Передаю перо Зине. В клей клали сухие коренья и ели с уксусом и горчицей. Тогда можно было как-то проглотить. Удивительно, я варила клей, как студень, и разливала в блюда, где он застывал. Еще мы ели кашу из манной крупы. Этой манкой мы чистили детские шубки белого цвета. Манная крупа была с шерстинками от шубы, имела густо-серый цвет от грязи, но все были счастливы, что у нас оказалась такая крупа. В начале войны мы купили несколько бутылок уксуса и несколько пачек горчицы. Интересно, что когда мы эвакуировались и продавали вещи, то бутылки с уксусом продали по 150 рублей. Они ценились так же, как письменный прибор. Как мы отапливались? Сергей Михайлович еще весной купил дрова, но распилить и расколоть не успели, а когда началась война, дворник отказался это делать. Дрова стали растаскивать, поэтому мы решили их поднять на пятый этаж. Я помню, таскали их Сергей Михайлович, я, Юра и Тамара. Сложили их в кухне под окном. Потом мы в кухне их пилили, а Сергей Михайлович мелко колол для буржуйки, на которой готовили пищу. Вначале мы топили в комнате изразцовую печку. На наше несчастье, она испортилась, и нам пришлось звать печника и платить ему вином, которое выдавали по карточкам и которое мы могли бы обменять на хлеб.

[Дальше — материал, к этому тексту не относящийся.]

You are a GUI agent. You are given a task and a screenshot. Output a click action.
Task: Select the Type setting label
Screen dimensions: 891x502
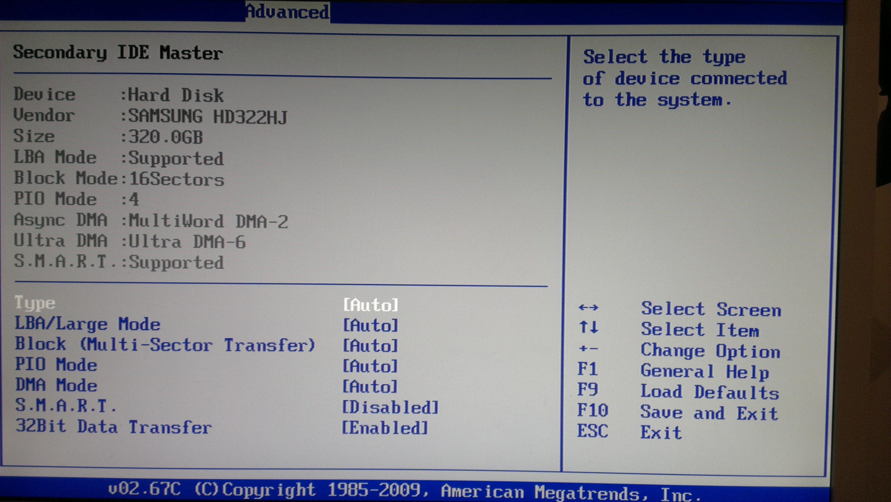pyautogui.click(x=35, y=303)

У доски объявлений: «Меняю все на хлеб»

Когда Юра с Ниночкой эвакуировались, они отдали нам свою замечательную буржуйку. Мы ее поставили в комнату и уже готовили в комнате и обогревались. У Ниночкиного знакомого Роньки мы обменяли мои золотые часы на 750 грамм риса. Часы были золотые, заграничные, плоские, но не шли. Бабушка выменяла на золотой браслет 3 килограмма сливочного масла и один килограмм дала нам украдкой от дедушки (у дедушки началась патологическая жадность — следствие дистрофии).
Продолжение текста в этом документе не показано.